Tuesday, January 19, 2016

Knee Jerk Reaction

When a friend (or stranger I wish to suitably terrify) is on their way to having their first child (I don't mean driving to the hospital) I try to encourage them. Unfortunately my dictionary was missing a page so I just made my own definition for "encourage", which is "to subdue or subvert emotionally through the use of pessimistic predictions".

Life-of-the-party.

I say something like: "Hey, having kids will change you more than anything. It will exhaust you, make you question your sanity, drain you financially, and no matter how well you do you will suspect you are terrible whilst at the same time judging EVERYONE you know because they don't parent like you do. Oh, and the first time the kid dumps it will look like tar mixed with black licorice."

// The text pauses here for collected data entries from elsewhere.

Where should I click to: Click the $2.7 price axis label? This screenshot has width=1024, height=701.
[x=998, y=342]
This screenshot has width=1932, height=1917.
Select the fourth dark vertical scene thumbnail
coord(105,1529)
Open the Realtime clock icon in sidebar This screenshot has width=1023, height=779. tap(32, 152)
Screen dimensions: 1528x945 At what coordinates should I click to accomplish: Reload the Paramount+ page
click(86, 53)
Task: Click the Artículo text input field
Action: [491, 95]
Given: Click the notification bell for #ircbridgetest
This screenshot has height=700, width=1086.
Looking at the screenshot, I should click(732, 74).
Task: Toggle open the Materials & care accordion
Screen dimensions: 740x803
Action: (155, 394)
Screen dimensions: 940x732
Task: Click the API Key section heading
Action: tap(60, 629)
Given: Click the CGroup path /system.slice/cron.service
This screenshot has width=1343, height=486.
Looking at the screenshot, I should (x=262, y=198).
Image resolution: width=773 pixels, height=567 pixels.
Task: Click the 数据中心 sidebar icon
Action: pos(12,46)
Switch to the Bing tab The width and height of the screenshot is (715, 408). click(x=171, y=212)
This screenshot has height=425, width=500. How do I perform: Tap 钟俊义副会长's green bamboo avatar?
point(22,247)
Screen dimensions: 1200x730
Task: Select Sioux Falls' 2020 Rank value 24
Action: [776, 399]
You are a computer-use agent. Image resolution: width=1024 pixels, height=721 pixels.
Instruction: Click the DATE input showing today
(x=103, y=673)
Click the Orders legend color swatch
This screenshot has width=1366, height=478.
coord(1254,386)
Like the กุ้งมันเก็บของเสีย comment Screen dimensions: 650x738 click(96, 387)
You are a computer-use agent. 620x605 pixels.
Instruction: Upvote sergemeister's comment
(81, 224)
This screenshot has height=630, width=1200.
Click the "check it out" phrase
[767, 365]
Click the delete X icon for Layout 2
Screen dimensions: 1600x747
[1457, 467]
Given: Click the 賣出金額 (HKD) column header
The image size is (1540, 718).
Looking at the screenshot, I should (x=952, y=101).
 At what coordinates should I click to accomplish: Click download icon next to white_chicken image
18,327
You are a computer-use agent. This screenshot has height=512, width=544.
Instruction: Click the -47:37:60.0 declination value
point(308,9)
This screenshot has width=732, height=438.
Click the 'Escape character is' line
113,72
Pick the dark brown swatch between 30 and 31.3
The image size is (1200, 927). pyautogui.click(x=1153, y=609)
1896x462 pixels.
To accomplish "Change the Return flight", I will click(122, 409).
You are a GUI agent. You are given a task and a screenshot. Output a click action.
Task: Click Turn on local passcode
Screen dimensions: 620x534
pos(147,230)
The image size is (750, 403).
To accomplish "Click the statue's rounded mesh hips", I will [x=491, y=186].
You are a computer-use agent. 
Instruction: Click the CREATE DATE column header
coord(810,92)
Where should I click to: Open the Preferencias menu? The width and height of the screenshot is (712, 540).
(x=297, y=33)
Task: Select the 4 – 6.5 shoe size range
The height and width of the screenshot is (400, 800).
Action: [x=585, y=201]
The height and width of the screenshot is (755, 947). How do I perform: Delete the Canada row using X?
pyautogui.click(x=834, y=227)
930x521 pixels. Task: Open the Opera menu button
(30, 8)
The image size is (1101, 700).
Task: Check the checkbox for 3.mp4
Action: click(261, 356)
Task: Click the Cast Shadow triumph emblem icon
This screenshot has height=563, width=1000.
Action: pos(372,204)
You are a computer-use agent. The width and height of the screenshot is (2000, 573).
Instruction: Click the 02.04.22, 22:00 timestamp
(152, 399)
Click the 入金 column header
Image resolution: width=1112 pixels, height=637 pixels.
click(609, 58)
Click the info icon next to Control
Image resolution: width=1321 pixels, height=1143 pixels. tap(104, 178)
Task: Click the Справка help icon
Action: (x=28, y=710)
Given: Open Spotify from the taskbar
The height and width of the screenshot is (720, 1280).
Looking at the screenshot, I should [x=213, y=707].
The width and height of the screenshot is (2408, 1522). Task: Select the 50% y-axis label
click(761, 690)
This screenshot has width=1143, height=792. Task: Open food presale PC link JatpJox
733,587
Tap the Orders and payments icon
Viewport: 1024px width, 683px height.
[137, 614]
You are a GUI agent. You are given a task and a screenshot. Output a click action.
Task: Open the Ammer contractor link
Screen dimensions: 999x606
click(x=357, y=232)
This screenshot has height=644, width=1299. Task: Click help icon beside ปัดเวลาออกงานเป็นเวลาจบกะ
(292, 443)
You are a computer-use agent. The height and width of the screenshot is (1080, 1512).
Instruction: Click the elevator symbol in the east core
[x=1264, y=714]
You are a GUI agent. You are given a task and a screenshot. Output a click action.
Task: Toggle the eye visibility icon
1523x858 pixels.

I cover the important things.

From the time the fleshy pink noisemaker can move you have to be quicker than a ninja goalie. By the way, if anyone wants me to get into hockey that would do it.

Kids are magnetically drawn to what will hurt them. They inexplicably toddle around carrying pull-toys until they embed them in their forehead, they pound their oversized neck ornament against coffee tables sending them to the hospital, they fall down ravines trying to outrun snowballs.

Sorry for all that Mom.

Not only is that needed, but you need the mental adeptness to stop them when they are old enough to outrun you. In a split second you must:

- Determine why what they are doing this time is wrong.
- Decide whose fault it is.
- Evaluate whether positive or negative incentive is required.
- Assess the parenting volume (whisper of death or voice of doom) and voice (icy, restrained, or bezerker goblin with hemorrhoids)

It is at that moment that parents most frequently suffer random temporal negative cognitive development adjustment. You say a stupid.

I regularly cycle through my children's names before settling on "you in my line of sight". I have 2 children. I utter threats that mean nothing like "I'll tear the arms off a cushion-less chair and tickle you with them if you don't stop!" And occasionally I mix truncated cursing with guttural rage that could be confused for speaking in tongues.

The other day my children were avoiding bedtime while simultaneously playing with some helium balloons. It was my wife's turn to get them moving because I had managed to look too busy to be involved. My bride's rapier wit eluded her at this moment. It was like watching palsied mongoose.

Her: "Put those balloons down and go to bed! You heard me."

I looked at the roof where the balloons lay. "Down? If the kids are bright they will try, that will take a few minutes."

I would offer hope to other parents, and the best I can manage is learn to laugh quietly at your spouse when they say those things. The flummoxed inarticulate can still hit.